The parts of an app that are server components isn’t part of the client-side React app.
Here’s how the announcement put its:
Server Components are a new option that allows rendering components ahead of time, before bundling, in an environment separate from your client application or SSR server. This separate environment is the “server” in React Server Components. Server Components can run once at build time on your CI server, or they can be run for each request using a web server.
I hadn’t actually considered running server components on CI before. It makes sense, though. Essentially Next.JS’s static site generation.

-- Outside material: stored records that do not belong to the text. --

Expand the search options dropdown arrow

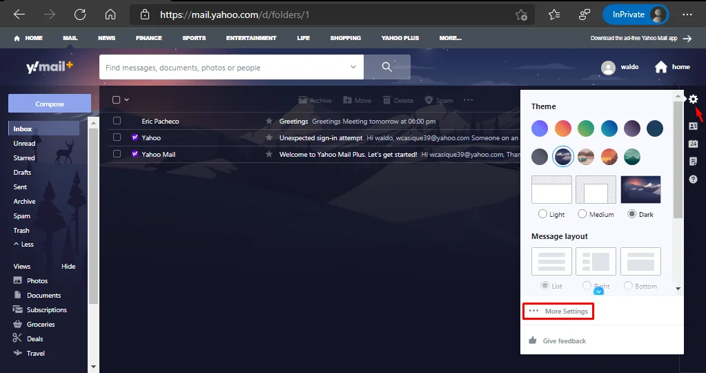(353, 68)
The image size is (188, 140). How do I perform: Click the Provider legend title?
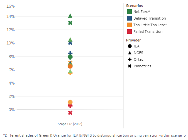(133, 40)
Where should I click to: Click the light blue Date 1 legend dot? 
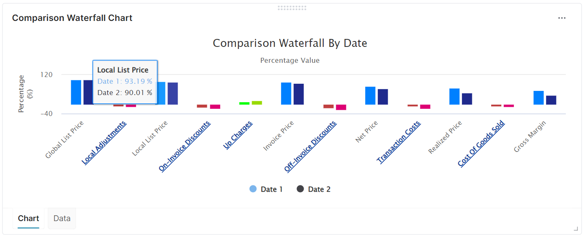[253, 189]
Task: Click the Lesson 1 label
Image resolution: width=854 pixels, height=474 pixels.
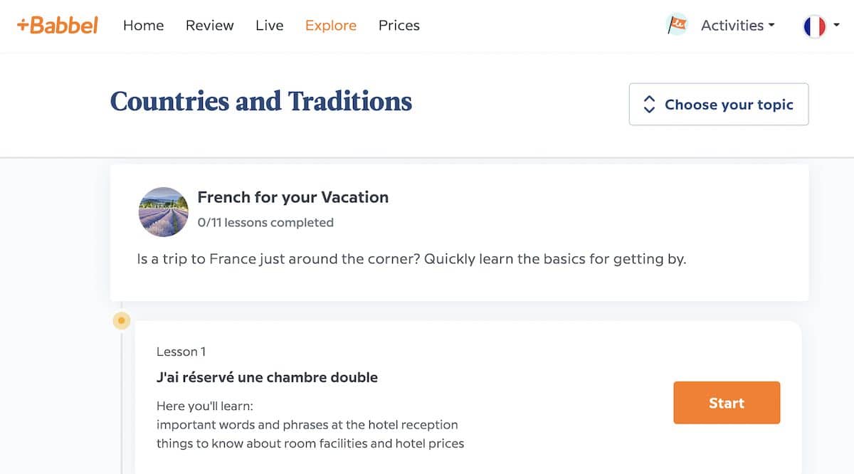Action: point(181,352)
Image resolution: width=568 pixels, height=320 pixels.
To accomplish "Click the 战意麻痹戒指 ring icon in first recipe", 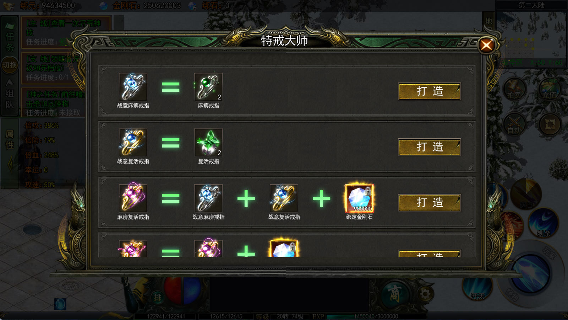I will [x=133, y=87].
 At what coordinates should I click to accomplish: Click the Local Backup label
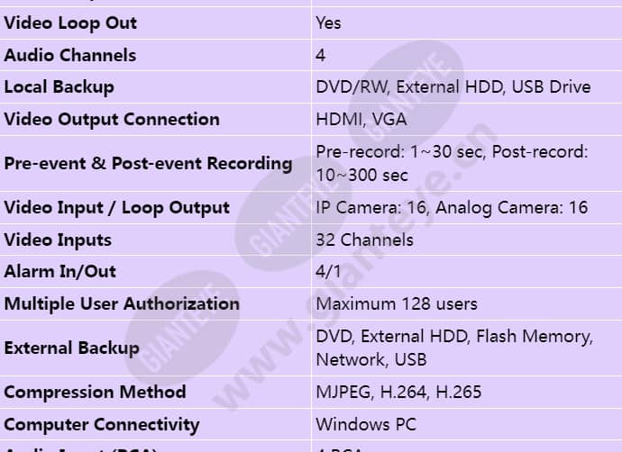[59, 87]
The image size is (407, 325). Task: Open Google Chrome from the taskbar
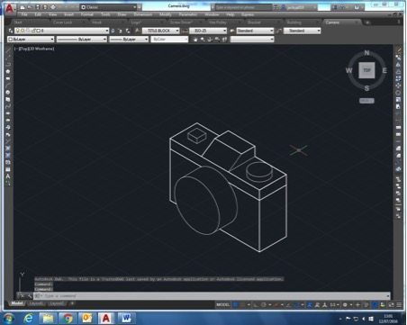[68, 318]
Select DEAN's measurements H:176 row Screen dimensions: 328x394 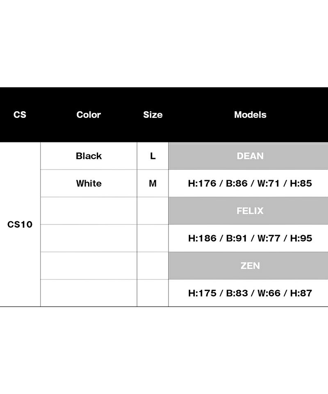pyautogui.click(x=250, y=183)
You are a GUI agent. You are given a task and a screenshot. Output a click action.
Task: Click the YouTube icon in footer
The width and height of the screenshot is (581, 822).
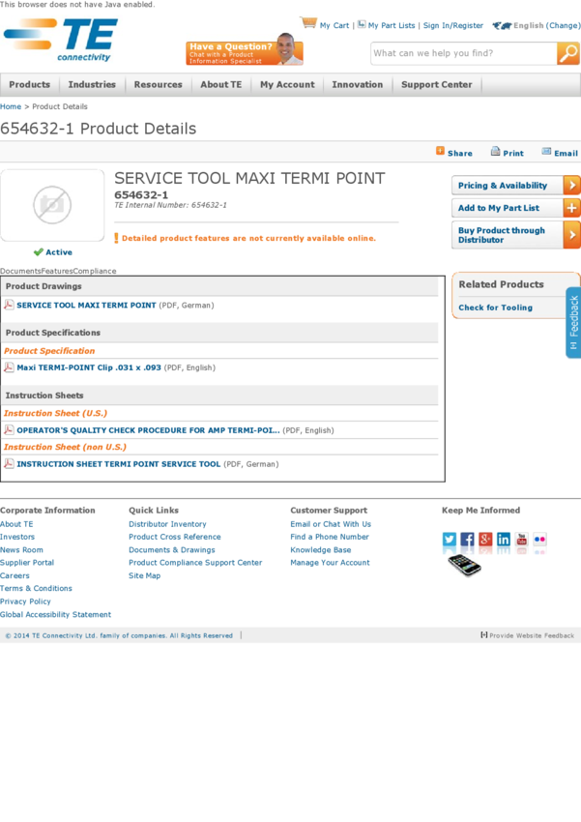click(x=522, y=540)
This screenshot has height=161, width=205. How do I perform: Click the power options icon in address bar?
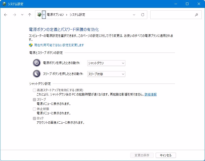39,15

Using server components requires bundler or framework integration (such as Next.JS or Remix). It’s not something you’d use in a traditional client app (such as create-react-app or Vite).
Server actions
This is probably the most magical part of React 19, and I don’t totally understand how it works, yet.
Server actions combine the last two items. They’re only present on the server, but somehow our client components can reference them and React (and a framework supporting them) will make a network request to it.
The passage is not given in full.